If your Christmas season has been filled with only Pinterest-worthy moments, feel free to move on to more “positive” reading. But if you’ve had your share of both good and bad moments, please read on. You’re about to feel better about yourself.
First the high moments:
- Watching my boys run around in their Christmas pajamas. My husband’s grandmother used to give all the kids Christmas pajamas, and after her death his step-mother continued the tradition. This is the first time they’ve had matching pajamas, and I’ve gotta say that I love it and may find more matching outfits for them. I’m sure they’ll thank me for it when they’re adults.Aren’t they too cute for words? Michael has a James Dean attitude going on, and Cruz is grinning and showing his precious little belly. Man, I love these kids.
- Having our family together at home with no plans to go anywhere or do anything. My hubby has had to work a lot of hours lately, so we were due some family time.
- A Christmas nap. I can’t remember the last time I took a nap, and wasn’t planning to indulge today, but hubby was home and I had a big breakfast and it just felt right.
- Getting this gift from Michael. He made it in school and I just love it. I know that one day I’ll look at those little handprints and wonder if he was really ever that small. My sweet boy.
- Watching Michael and Cruz play together. At one point Michael was playing by himself, and for the first time ever Cruz went to Michael to get him to come play with him. It was the sweetest thing ever. So cute. I love that they enjoy each other’s company.
- I made some monkey bread, which the boys loved.
- Listening to Garrett sing “O Holy Night” at my family’s Christmas Eve celebration. It was GORGEOUS. Michael even started clapping in the middle of it.
[Disclaimer: I’m aware that many parents would give just about anything to have even a bad or mediocre day with their little one, but will never get the chance again. I’m sharing this in an effort to be transparent and to not give in to the urge to make things appear better than they are. That won’t help you, dear Reader, and it won’t help my boys if they ever catch me being hypocritical.]
Now the low moments:
- After filling stockings and preparing the casserole and doing other Christmas stuff after the kids were in bed on Christmas Eve, I was exhausted (both of the kids got up the night before) and wanted nothing more than to watch the final installment of Return to Lonesome Dove on Netflix. But of course there was a Netflix outage. So I thought that I would at least get a good night’s sleep, but slept terribly. I woke up already tired on Christmas morning.
- I overcooked the ham. It was still edible, but nowhere near as good as I’d hoped. This was really disappointing because the ham was the one thing my husband was looking forward to.

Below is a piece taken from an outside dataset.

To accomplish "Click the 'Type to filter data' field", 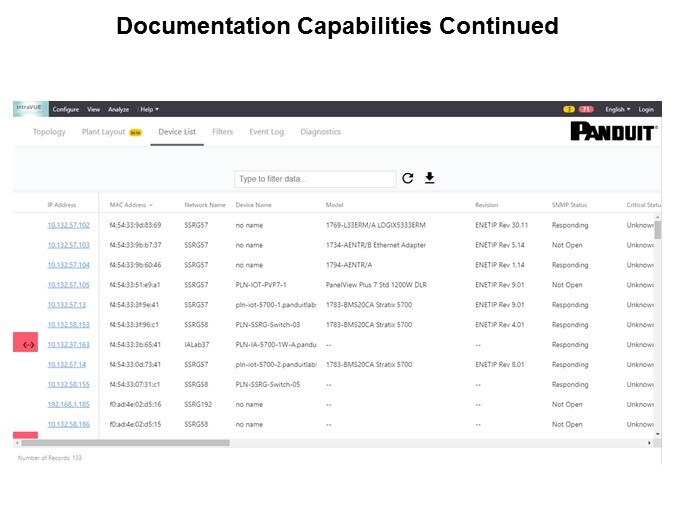I will [x=315, y=179].
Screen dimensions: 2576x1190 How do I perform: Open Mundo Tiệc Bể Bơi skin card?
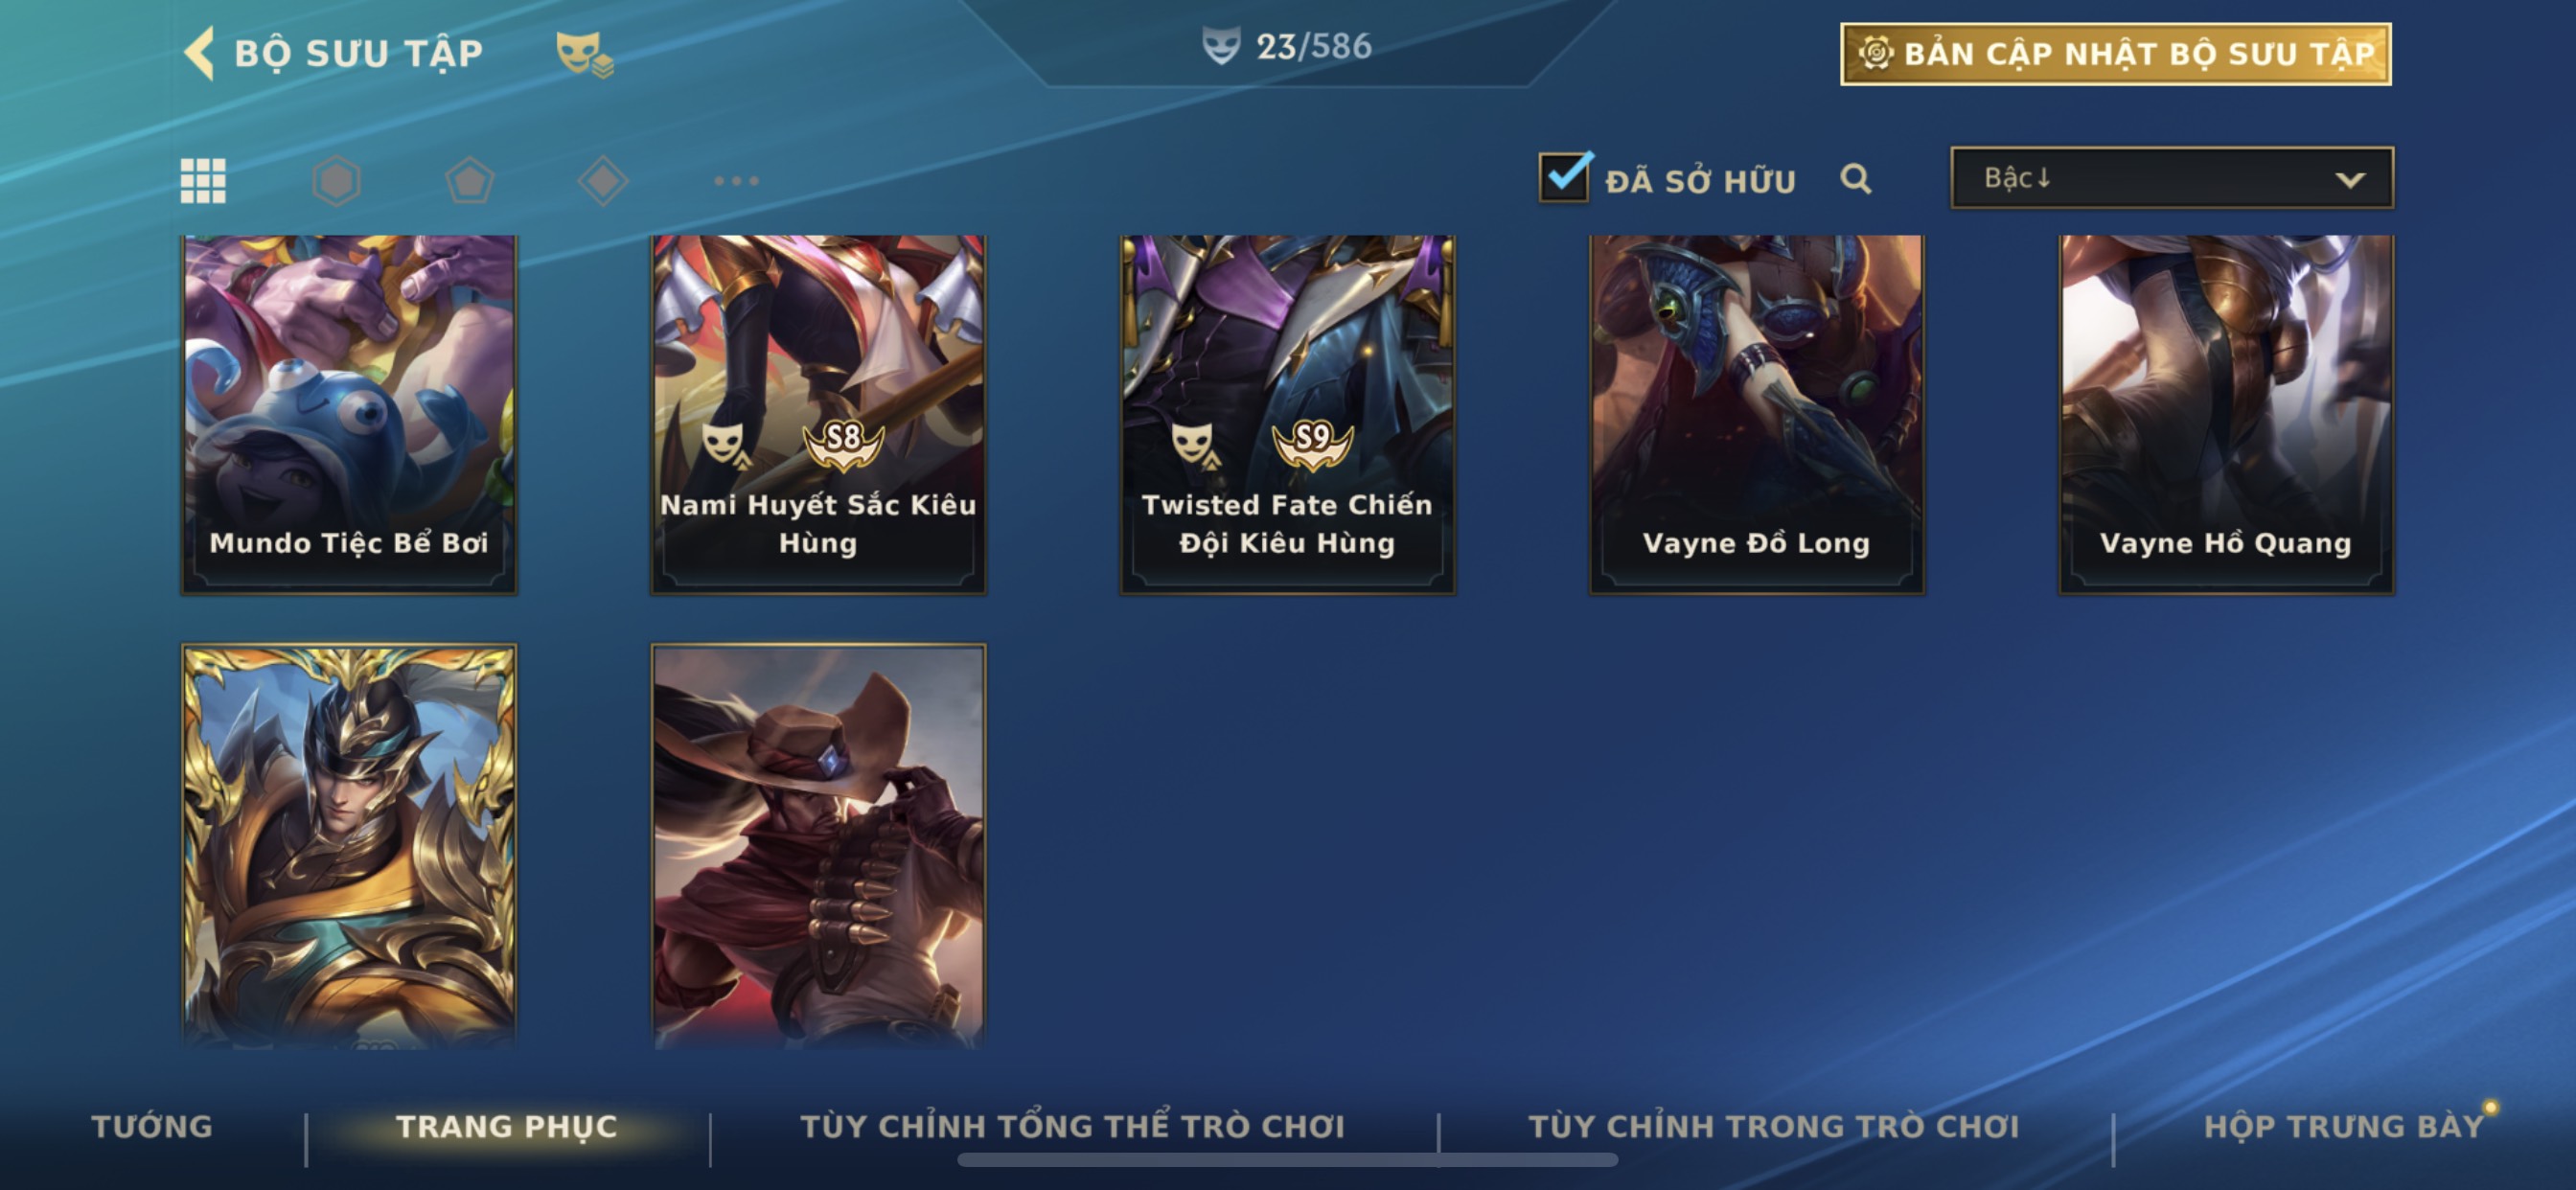click(x=349, y=415)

- I cooked some other things, and the kids pretty much hated all of it. The one notable exception was the awesome monkey bread. I told my husband that I’m seriously considering having pizza for Christmas dinner next year.

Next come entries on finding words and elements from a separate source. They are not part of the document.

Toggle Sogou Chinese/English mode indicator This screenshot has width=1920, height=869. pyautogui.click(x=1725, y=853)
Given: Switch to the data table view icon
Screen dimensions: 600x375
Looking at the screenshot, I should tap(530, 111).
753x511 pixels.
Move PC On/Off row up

- We had bad storms go through the area, so I was on edge whenever I heard a gust of wind, wondering if a tornado was about to bear down on us. (Dramatic much??)

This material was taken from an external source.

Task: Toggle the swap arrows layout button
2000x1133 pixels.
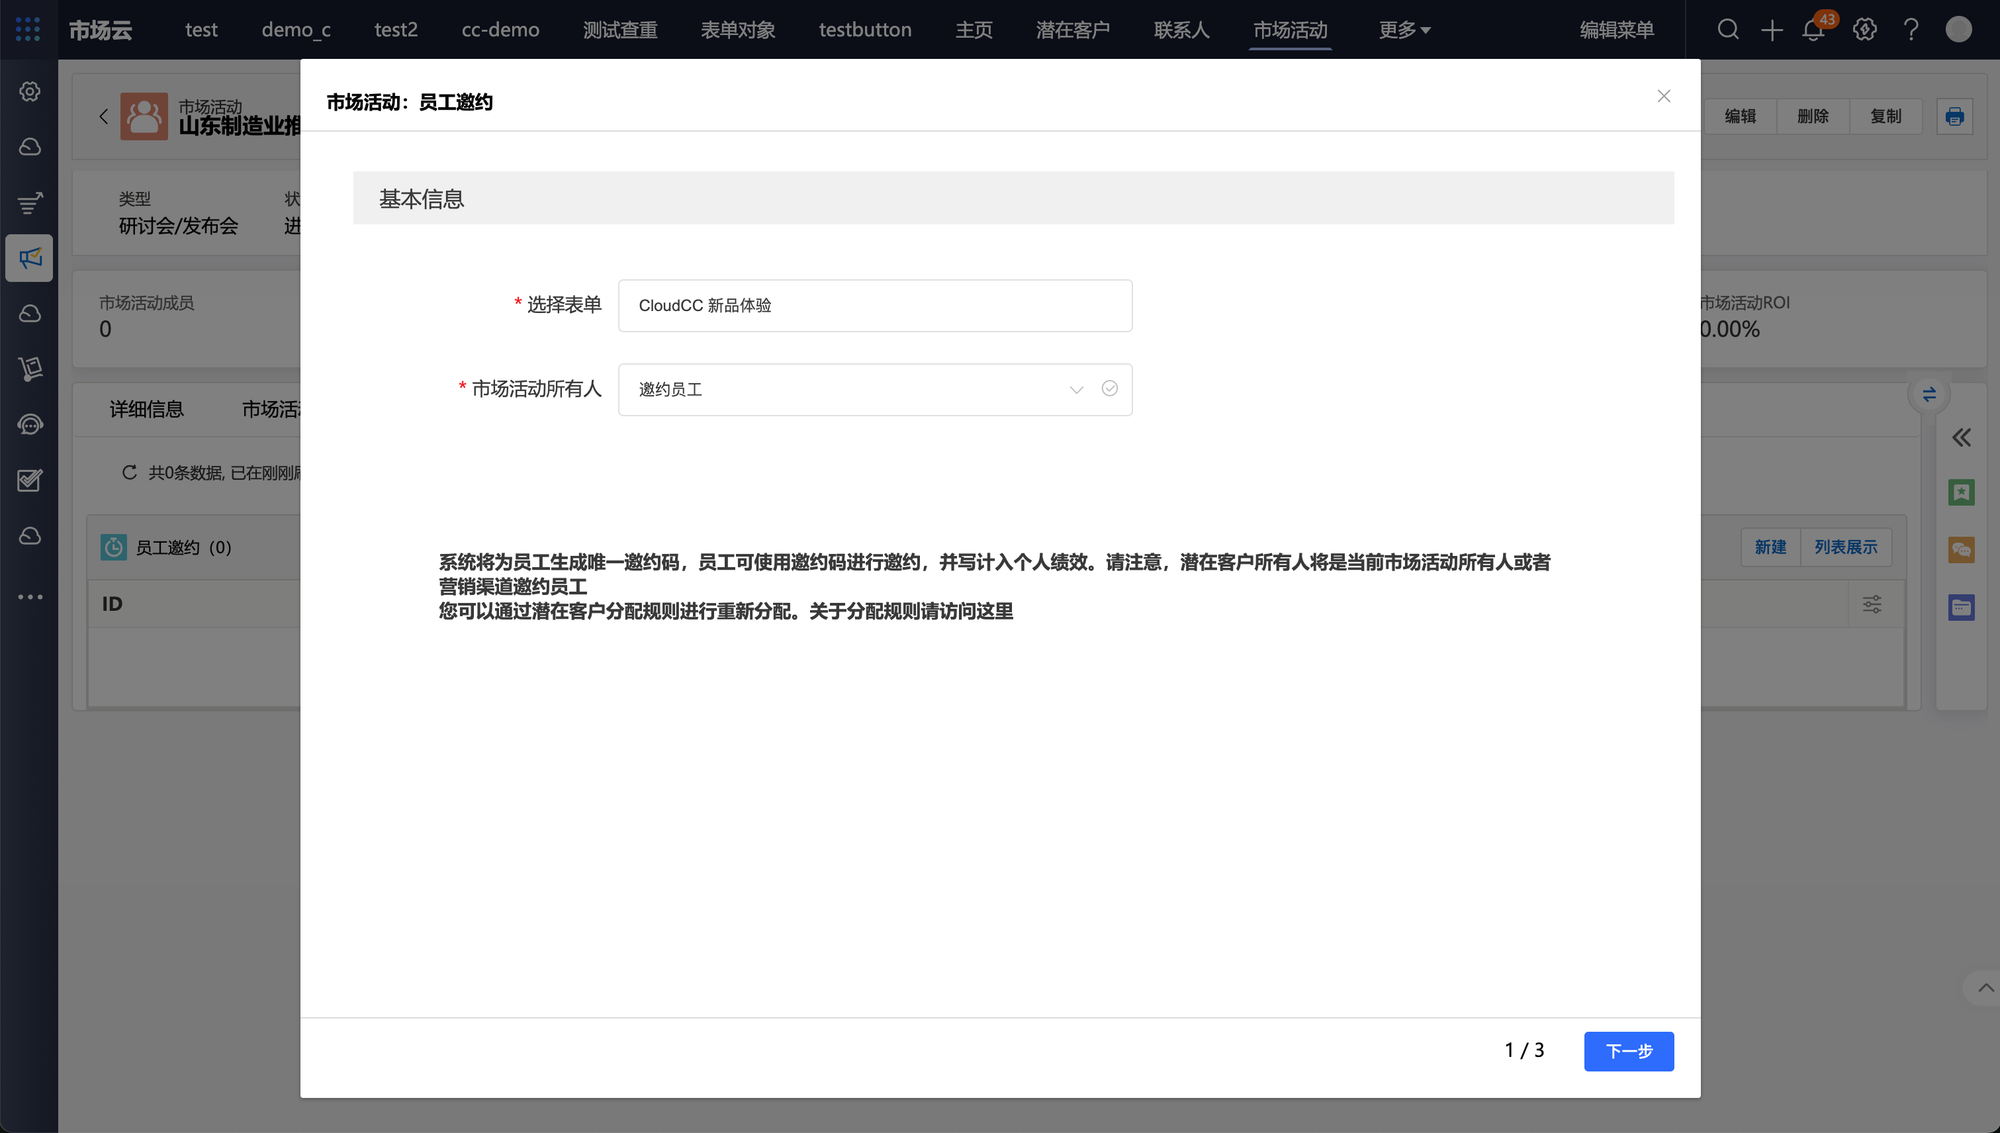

- There was whining and carrying on whenever the kids didn’t get their way. Nothing too bad, totally age-appropriate, but it wearied me.
- We didn’t put Cruz down for a nap, so he was just miserable all evening. Poor baby. We put him to bed at 7pm, a full hour and a half early, so he woke up at 9:30 and was up for a while.
- I adore my family, but by 5pm this extreme introvert was aching for alone time. I really just wanted to find a quiet corner to drink a cup of coffee and read a book. But “good moms” spend every second of Christmas day with their children, so I did, too.
I’d like for next year to have more high moments, so here’s what I’m planning to do to make that happen:
- Skipping the big meal. After my kids’ reactions this morning, breakfast casseroles are now dead to me. I’ll make some monkey bread and a casserole that I know the kids like.
- Taking a Christmas bubble bath. The reality of being me is that I cannot spend every second of every day with other people, even my beautiful boys. I function better if I get some time to myself.
- Reserving Christmas Eve evening for us. We reserve Christmas day for ourselves so that we can have some family time and let the kids play with their gifts, but we may have to do the same with the evening before. It’s just too exhausting to chase the kids around someone else’s house for a few hours, come home late, and then still have Christmas stuff to do once the kids are in bed.
Did you have a perfect Christmas day? How are you hoping to make next year better?